The constitution of the Synod was not based on Orthodox Canon Law, but copied from the Protestant ecclesiastical synods in Germany. Its members were not chosen by the Church but nominated by the Emperor; and the Emperor who nominated could also dismiss them at will. Whereas a Patriarch, holding office for life, could perhaps defy the Tsar, a member of the Holy Synod was allowed no scope for heroism: he was simply retired. The Emperor was not called "Head of the Church," but he was given the title "Supreme Judge of the Spiritual College." Meetings of the Synod were not attended by the Emperor himself, but by a government official, the Chief Procurator. The Procurator, although he sat at a separate table and took no part in the discussions, in practice wielded considerable power over Church affairs and was in effect if not in name a "Minister for Religion."
The Spiritual Regulation sees the Church not as a divine institution but as a department of State. Based largely on secular presuppositions, it makes little allowance for what were termed in the English Reformation "the Crown rights of the Redeemer." This is true not only of its provisions for the higher administration of the Church, but of many of its other rulings. A priest who learns, while hearing confessions, of any scheme which the government might consider seditious, is ordered to violate the secrecy of the sacrament and to supply the police with names and full details. Monasticism is bluntly termed "the origin of innumerable disorders and disturbances" and placed under many restrictions. New monasteries are not to be founded without special permission; monks are forbidden to live as hermits; no woman under the age of fifty is allowed to take vows as a nun.
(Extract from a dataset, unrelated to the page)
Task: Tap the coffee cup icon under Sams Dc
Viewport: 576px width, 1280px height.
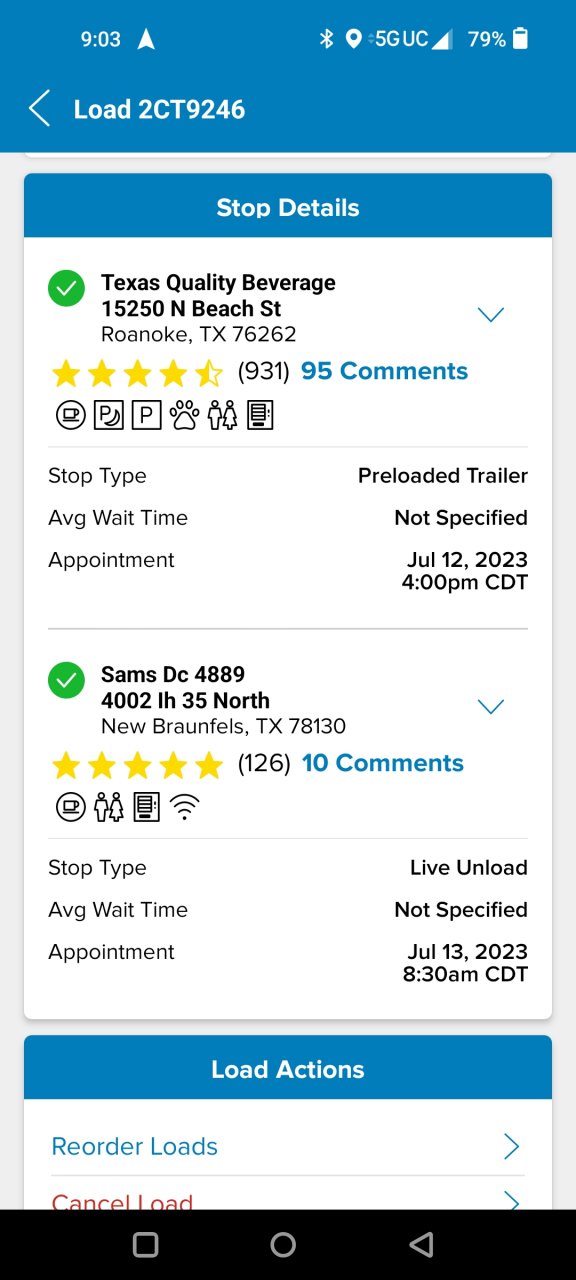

There was a deliberate purpose behind these restrictions on the monasteries, the chief centers of social work in Russia up to this time. The abolition of the Patriarchate was part of a wider process: Peter sought not only to deprive the Church of leadership, but to eliminate it from all participation in social work. Peter’s successors circumscribed the work of the monasteries still more drastically. Elizabeth (reigned 1741-1762) confiscated most of the monastic estates, and Catherine II (reigned 1762-1796) suppressed more than half the monasteries, while on such houses as remained open she imposed a strict limitation to the number of monks. The closing of the monasteries was little short of a disaster in the more distant provinces of Russia, where they formed virtually the only cultural and charitable centers. But although the social work of the Church was grievously restricted, it never completely ceased.
The Spiritual Regulation makes lively reading, particularly in its comments on clerical behavior. We are told that priests and deacons "being drunk, bellow in the Streets, or what is worse, in their drink whoop and hollow in Church"; bishops are told to see that the clergy "walk not in a dronish lazy manner, nor lie down in the Streets to sleep, nor tipple in Cabacks, nor boast of the Strength of their Heads" (The Spiritual Regulation, translated by Thomas Consett in The Present State and Regulations of the Church of Russia, London, 1729, pp. 157-158). One fears that despite the efforts of the reforming movement in the previous century, these strictures were not entirely unjustified.
There is also some vivid advice to preachers:
□A Preacher has no Occasion to shove and heave as tho’ he was tugging at an Oar in a Boat. He has no need to clap his Hands, to set his Arms a Kimbo, nor to bounce or spring, nor to giggle and laugh, nor any Reason for Howlings and hideous Lamentations. For tho’ he should be never so much griev’d in Spirit, yet ought he to suppress his Tears all he can, because these Emotions are all superfluous and indecent, and disturb an Audience (Consett, op. cit., p. 90. The picturesqueness of the style is due more to Consett than to his Russian original).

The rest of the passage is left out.